JOB 1:
Say whether each statement below agrees with the passage on transport under the EUSFTA. Answer yes or no, and quote the deciding words of the passage.
(a) Regulation No4055/86 covers auxiliary port services.
(b) Directive 2012/34 contains no rules concerning mode 2.
(c) Regulations Nos1071/2009, 1072/2009 and 1073/2009 impose a nationality condition for supplying road transport services.

begin PAGE

186.Thus, as regards maritime transport, the relevant provisions in the EUSFTA contain obligations which do not fall within the scope of Regulation No4055/86. That regulation accordingly has a narrower scope of application. In addition, unlike the EUSFTA, Regulation No4055/86 does not apply to all modes of services. It does not concern (auxiliary) port services or other auxiliary maritime transport services but only the carriage of persons and goods.
187.Where the regulation does apply, a distinction is to be made between cargo-sharing arrangements, which are largely covered by Article 3 of Regulation No4055/86, and all other restrictions of the freedom of movement of services in the maritime transport sector, which are largely not covered by that regulation.
188.As regards inland waterway transport, the Commission has not identified any common rules that might be affected by the EUSFTA’s provisions. Exclusive competence pursuant to the third ground under Article 3(2) TFEU cannot be established in that area on the basis of Council Regulations (EEC) No3921/91(130) or (EC) No1356/96.(131)
189.As regards rail transport, the mode 3 commitments under the EUSFTA might affect Directive2012/34 establishing a single European railway area. However, that directive contains no rules concerning mode2.
190.As regards road transport, the Commission has failed to show any common rules that relate to mode 2. Furthermore, as regards mode 4, Directive 2014/66 does not apply to a Singapore undertaking that does not yet have an establishment in a Member State. Common rules exist only as regards mode 3. Those are found, in particular, in Regulations Nos1071/2009, 1072/2009 and 1073/2009, which do not impose a nationality condition for supplying road transport services.

end PAGE
begin DATA ROWS

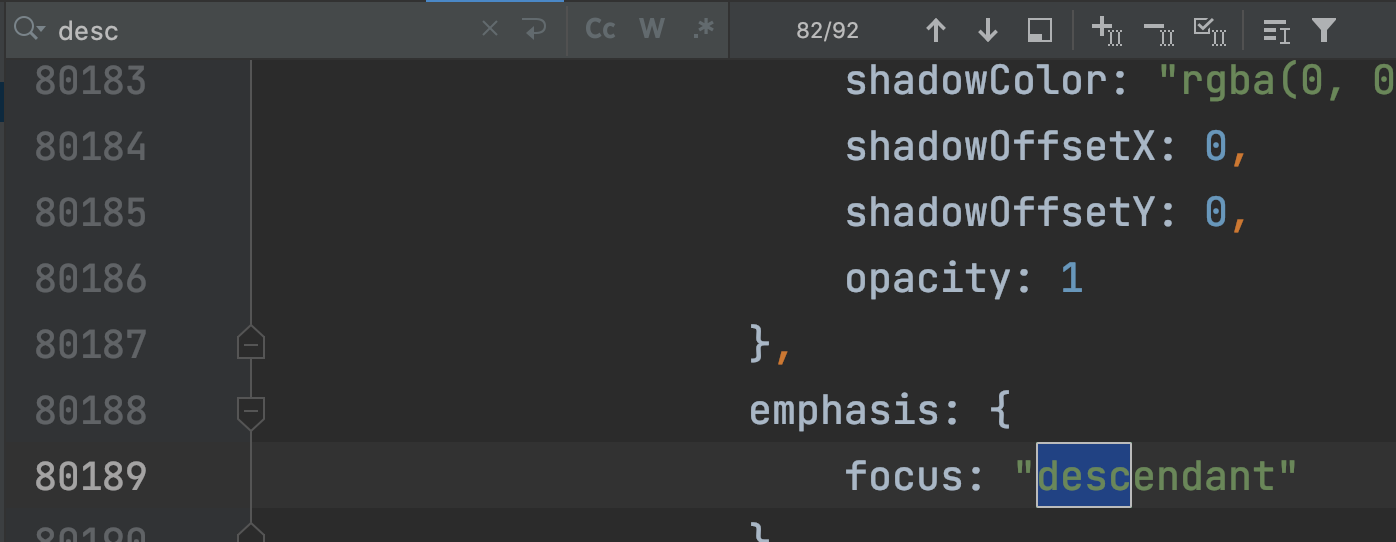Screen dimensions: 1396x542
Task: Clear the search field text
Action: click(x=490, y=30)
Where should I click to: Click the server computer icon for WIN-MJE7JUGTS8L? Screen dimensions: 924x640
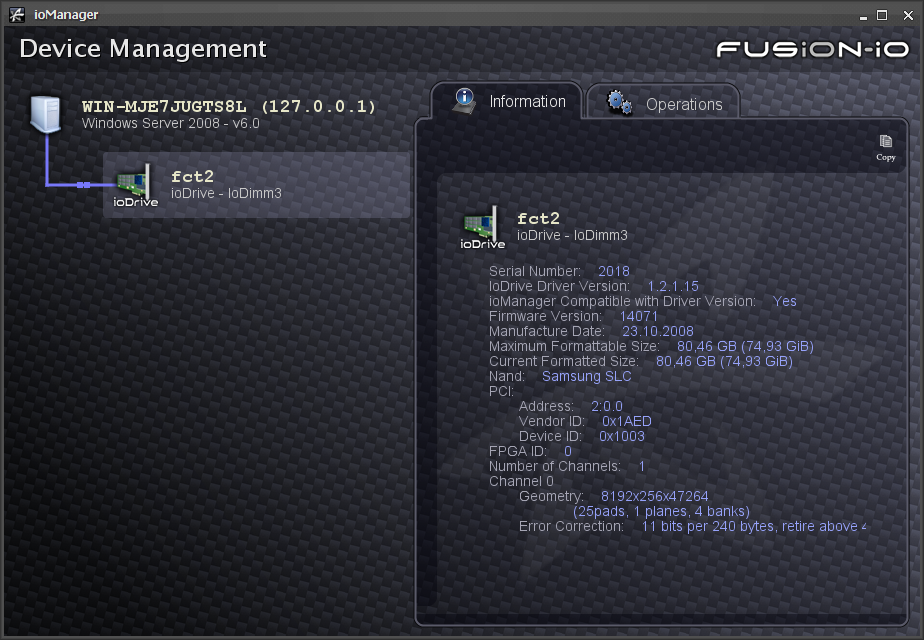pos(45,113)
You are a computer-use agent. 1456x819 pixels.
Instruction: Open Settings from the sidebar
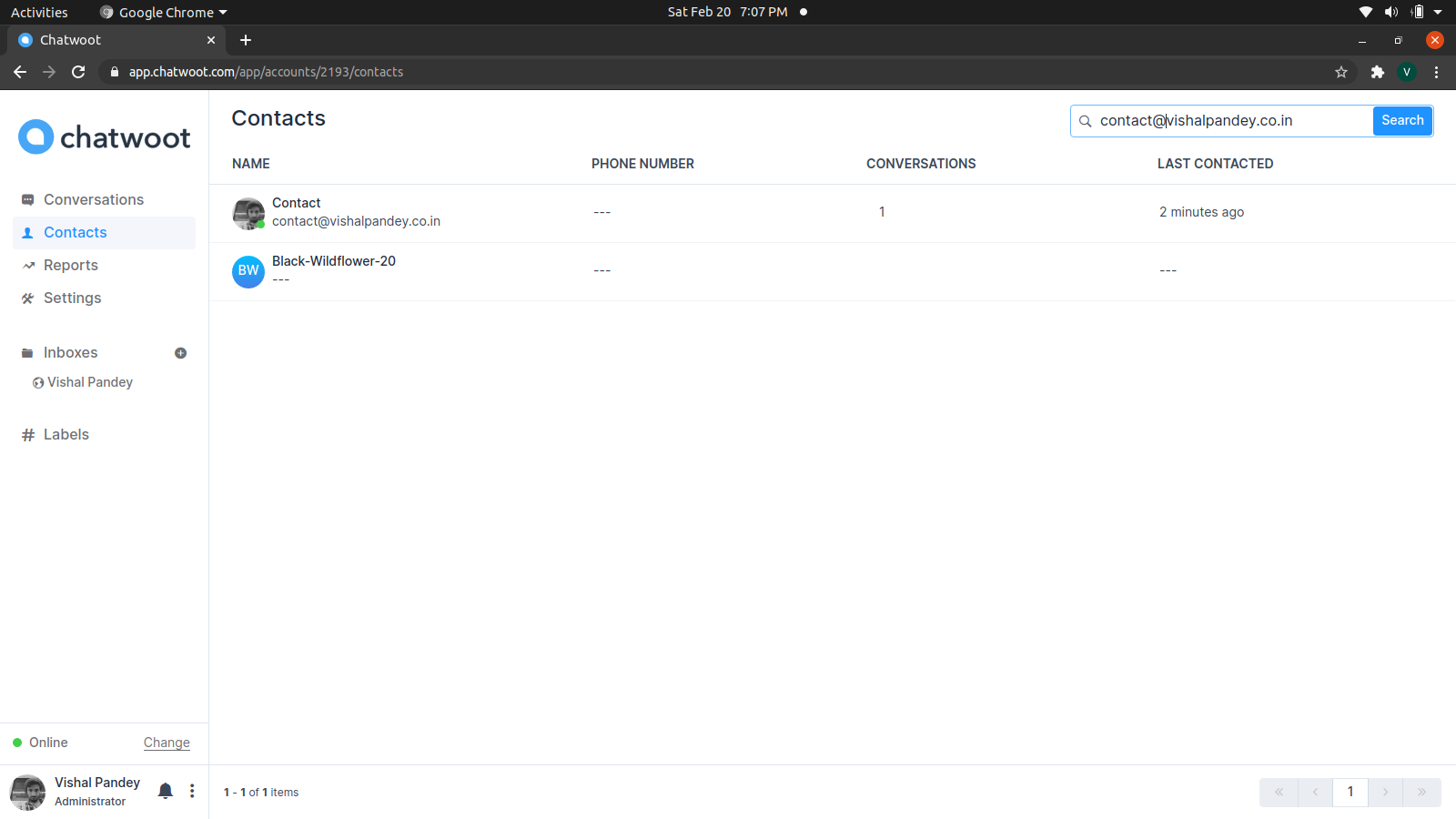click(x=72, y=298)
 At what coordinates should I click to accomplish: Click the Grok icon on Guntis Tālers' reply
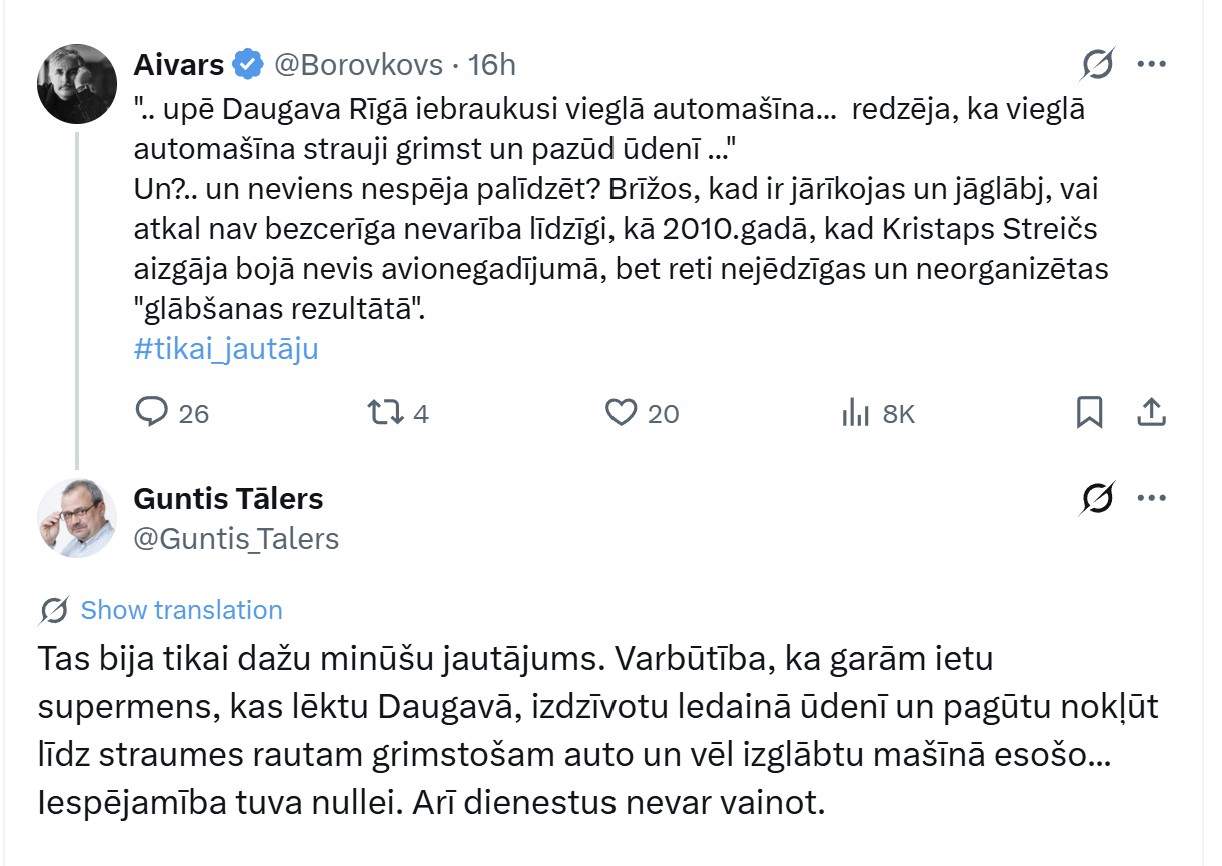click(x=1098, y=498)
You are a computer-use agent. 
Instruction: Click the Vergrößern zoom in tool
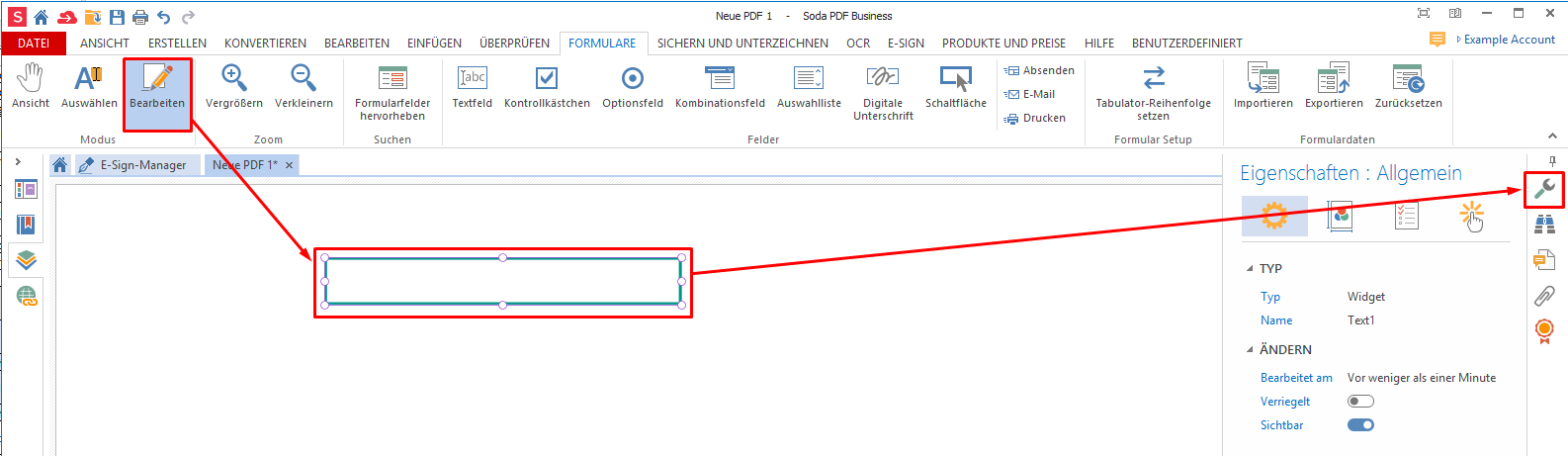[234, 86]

end DATA ROWS

JOB 2:
Replace "Instruction" with "Goal" throughout all the stored items above, and change nothing else. Leave the pictures out of your answer.

ANSWER 1:
(a) No: "It does not concern (auxiliary) port services or other auxiliary maritime transport services but only the carriage of persons and goods."
(b) Yes: "However, that directive contains no rules concerning mode2."
(c) No: "which do not impose a nationality condition for supplying road transport services."

ANSWER 2:
Screen dimensions: 1396x542
Task: Clear the search field text
Action: click(x=490, y=30)
Where should I click to: Click the server computer icon for WIN-MJE7JUGTS8L? Screen dimensions: 924x640
pos(45,113)
You are a computer-use agent. 1456x819 pixels.
Goal: Open Settings from the sidebar
click(x=72, y=298)
 At what coordinates should I click to accomplish: Click the Grok icon on Guntis Tālers' reply
click(x=1098, y=498)
You are a computer-use agent. 
Goal: Click the Vergrößern zoom in tool
[234, 86]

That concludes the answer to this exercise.